Nikola Gruevski.jpg
Photograph: EPA/GEORGI LICOVSKI

A junior partner in Macedonia's ruling alliance on Wednesday joined the opposition's boycott of the June 5 elections, that were called early in line with an EU agreement.

The DUI, one of the two main parties from the ethnic Albanian minority in Macedonia, confirmed that it will not take part in the polls, which were already delayed once amid opposition complaints.

The ruling nationalist VMRO was yet to react, but DUI's move puts additional pressure on it to accept a delay in the elections and more reforms towards a fairer vote, in keeping with opposition demands.

Early elections are part of a broad agreement the European Union brokered between VMRO chief Nikola Gruevski and opposition Social Democratic Union (SDSM) leader Zoran Zaev in June 2015.

The elections are supposed to end a long-running political crisis that erupted when the SDMS refused to acknowledge the result of snap elections two years ago, accusing then prime minister Gruevski of rigging them. 

SDSM also accuses Gruevski of abusing the media and security services to cement his hold on power. In early 2015, Zaev released batches of material allegedly proving that Gruevski's authorities illegally wiretapped 20,000 people.

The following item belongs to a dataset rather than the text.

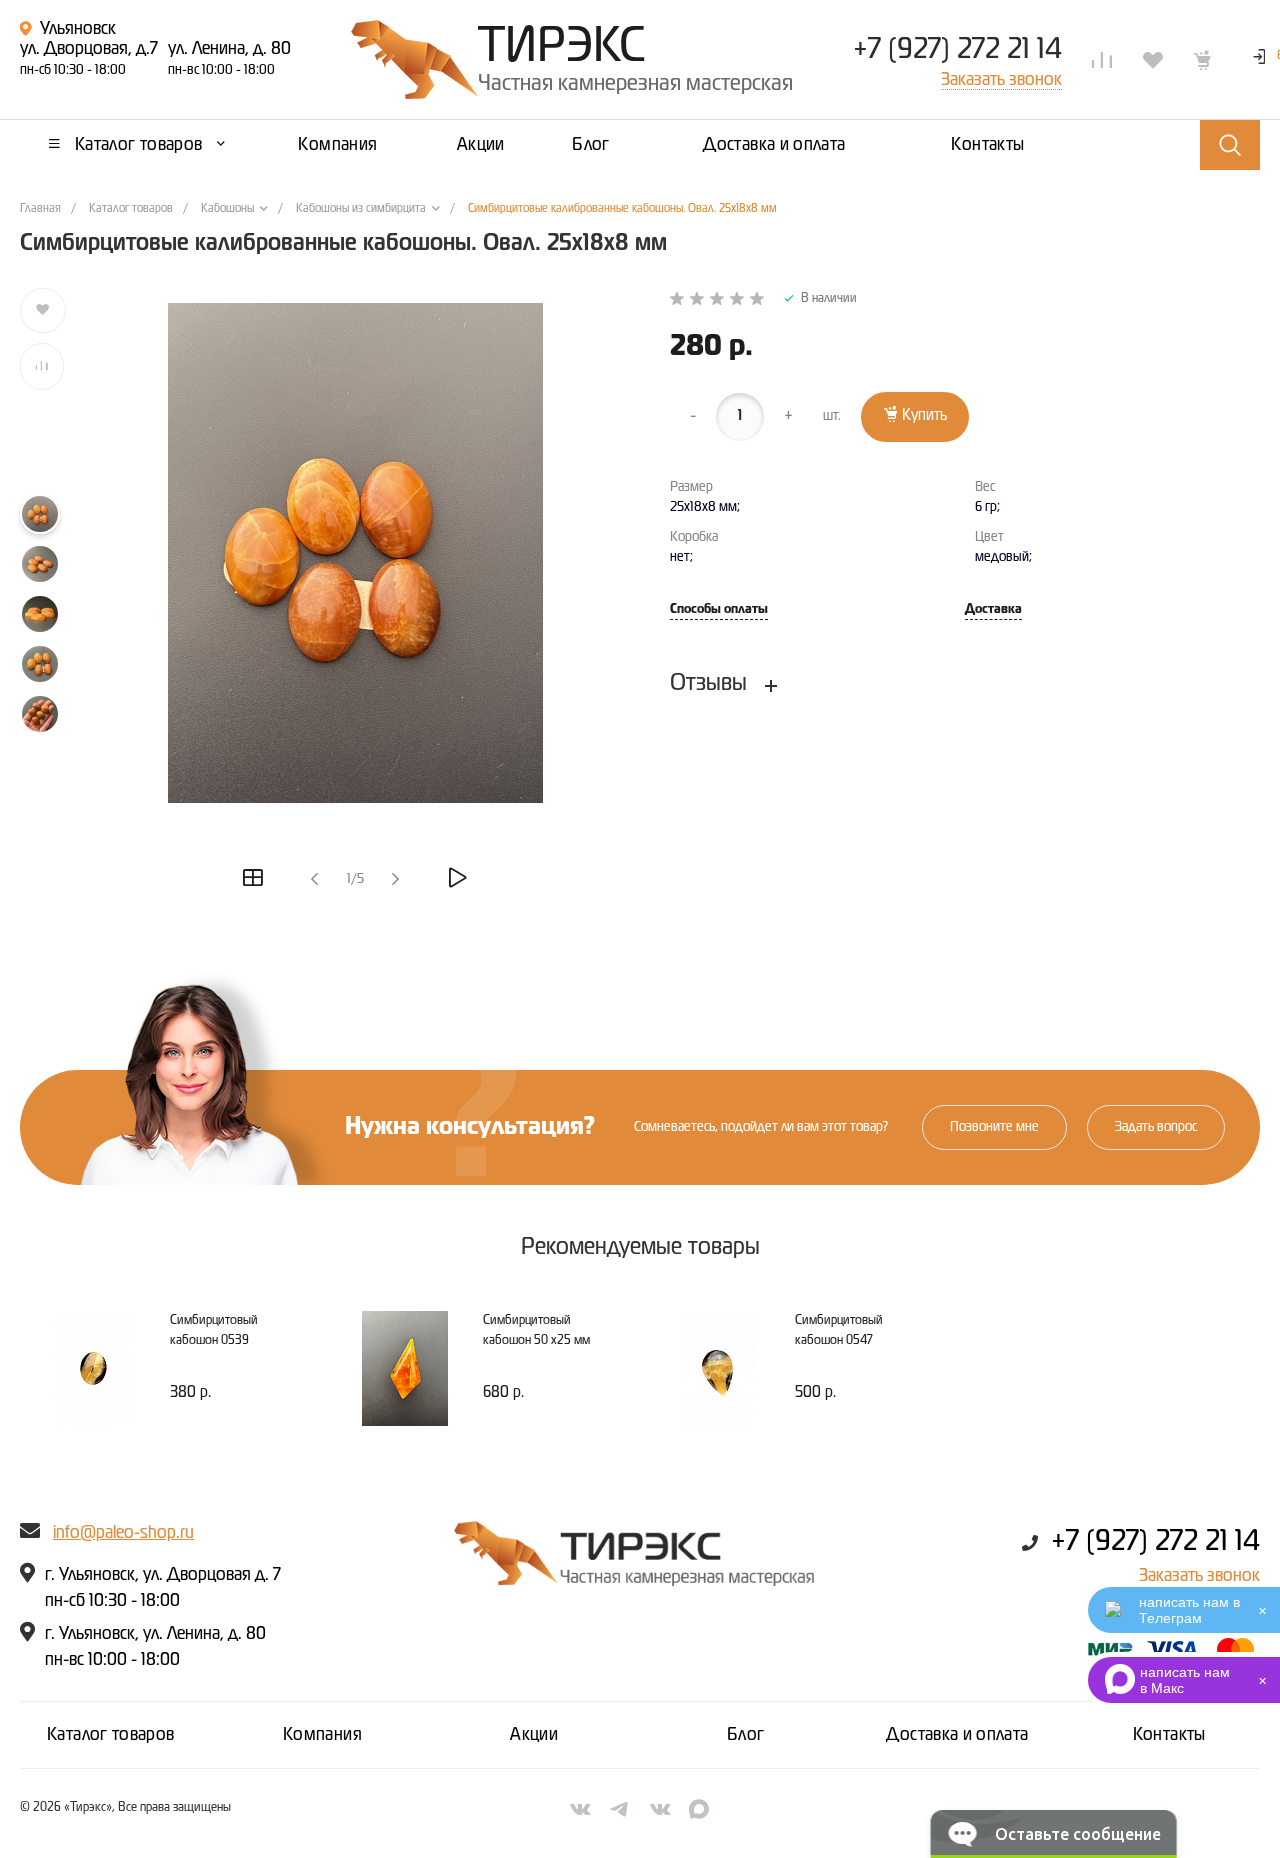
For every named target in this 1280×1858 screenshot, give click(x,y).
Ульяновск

Although Gruevski quit in January after a decade as prime minister - also part of the EU-brokered deal - making way for a cabinet of technocrats, he and VMRO are still in control and he seeks to return to office with another election win.

Polls were initially planned for April 24, but in February the date was moved to June 5 as SDSM insisted that there was still too much room for manipulation.

Meanwhile, President Gorge Ivanov on April 12 announced the pardon of dozens of politicians - including his ally Gruevski - who were implicated in the wiretapping scandal, effectively nixing half a year of efforts by a special prosecutor.

The move triggered nationwide protests, which occasionally turned violent. Macedonia, which barely escaped an all-out civil war following an Albanian insurgency for more rights in 2001, is still deeply divided politically and along ethnic lines.

An attempt by the EU to continue brokering the talks between Gruevski, Zaev and the two main ethnic Albanian leaders failed on April 22.